With historic drought conditions in California, residents in states on both coasts are watching and waiting to see how that state responds. The California Institute for Biodiversity notes that coastal salt marsh habitats are rare on the Pacific Coast because of cliffs and rocks, rather than mudflats. California’s salt marshes represent only three percent of such formations in the entire United States.
Still, they are recognized for their ability to filter out pollutants, and there are moves toward restoration and creation of artificial marshes, with projects in San Francisco Bay, the Sonoma Baylands, near Santa Barbara, and in San Diego Bay, among others.
While there has been some success, none of the efforts has been able to imitate natural marshes, according to the institute’s report.
“Much work is being done to figure out how to make artificial marshes function more like natural ones,” the report said.
But Atlantic coastal communities don’t need imitation salt marshes, if the ones that have been here for thousands of years can be restored and protected.

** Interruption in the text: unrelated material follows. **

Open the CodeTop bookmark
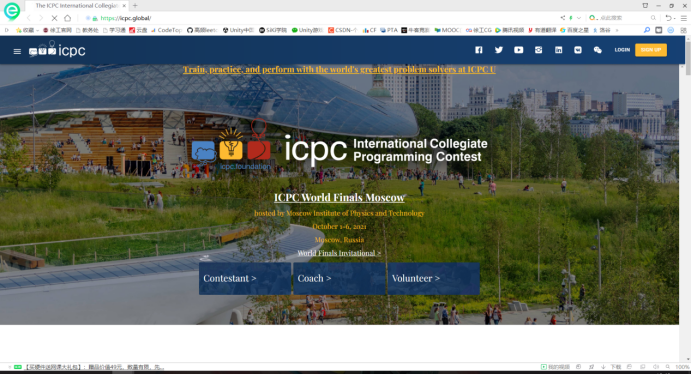Screen dimensions: 692x374 point(166,30)
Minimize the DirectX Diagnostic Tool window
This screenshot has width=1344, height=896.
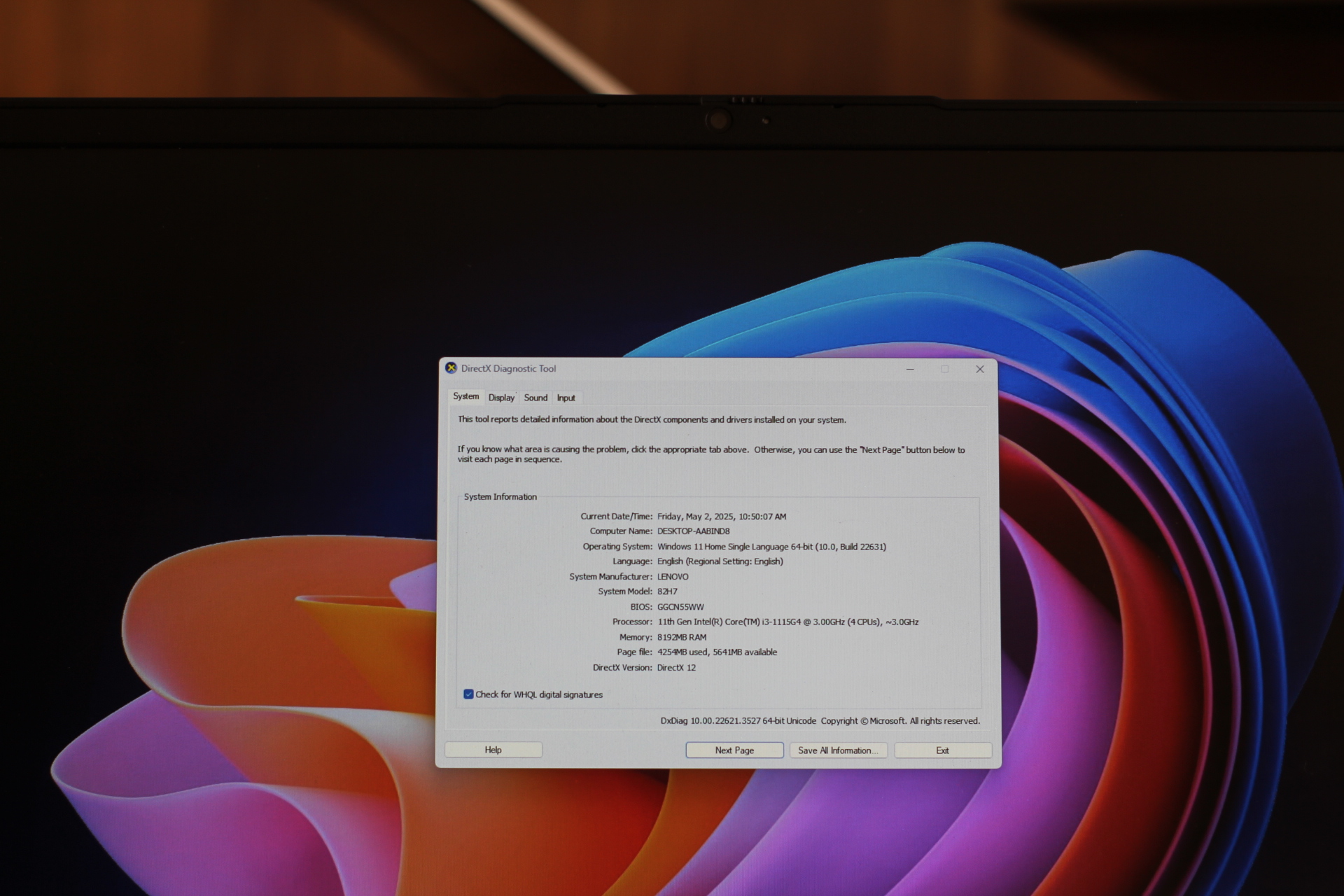pyautogui.click(x=910, y=369)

GIFTS FROM THE SEA: WHY SALT WATER MARSHES MATTER
BY HERB STELLJES
The salt marsh is a complex environment where land habitats begin to interact with the sea.
The marsh provides a variety of conditions for many life forms, including millions of microscopic organisms. Directly or indirectly, the salt marsh and its related estuaries are the ultimate hatchery and nursery, eventually providing food and nutrients for much of the sea life we are familiar with. This is where it all begins.

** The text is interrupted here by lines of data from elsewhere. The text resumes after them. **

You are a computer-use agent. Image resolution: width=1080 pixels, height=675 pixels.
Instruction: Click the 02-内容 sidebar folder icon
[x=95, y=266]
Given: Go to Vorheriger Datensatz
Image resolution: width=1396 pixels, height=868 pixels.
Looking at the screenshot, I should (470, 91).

Once commonly considered to be of little value, these areas were dredged and filled in. One by one, these productive biological zones (more productive than a typical cornfield in the Midwest) were destroyed.
Some of the supply shortages we now face, such as the loss of a reliable scallop population, decline in lobsters, crabs and many oceanic fish species, can be linked, at least in part, to devastation done to our endangered salt marsh and estuary.
Biologists describe the interactions of ecosystems in salt marshes in terms of energy flow through food chains. A simplified version might start with microscopic algae, ingested as food by an oyster, scallop or clam, which in turn may be eaten by any combination of snails, crabs, worms, bacteria, or perhaps by some of us at a cookout.
Small fish are born in the marsh-estuary complex, get bigger and become food for a diving tern, perhaps a stalking egret, blue heron or bigger fish. They may also be caught by people to be used as bait and find their way into the ocean ecosystem, only to return to land in a fish market, or as dinner on our plate at a restaurant on Shelter Island.
But many things can upset the natural balance. Here on the Island, excess nitrogen from inadequate septic systems or too much fertilizer on our green lawns works its way into our estuaries and is contributing to a nutrient overload in our waterways. The erratic shift in the scallop population is often cited as one such negative consequence.
Pesticides and herbicides certainly don’t help either, often destroying the critical larval stage of many species before they have a chance to reproduce and thrive.
Destruction of salt marshes, either planned or by benign neglect, exists here and beyond our shores, with consequences that can only be termed dire.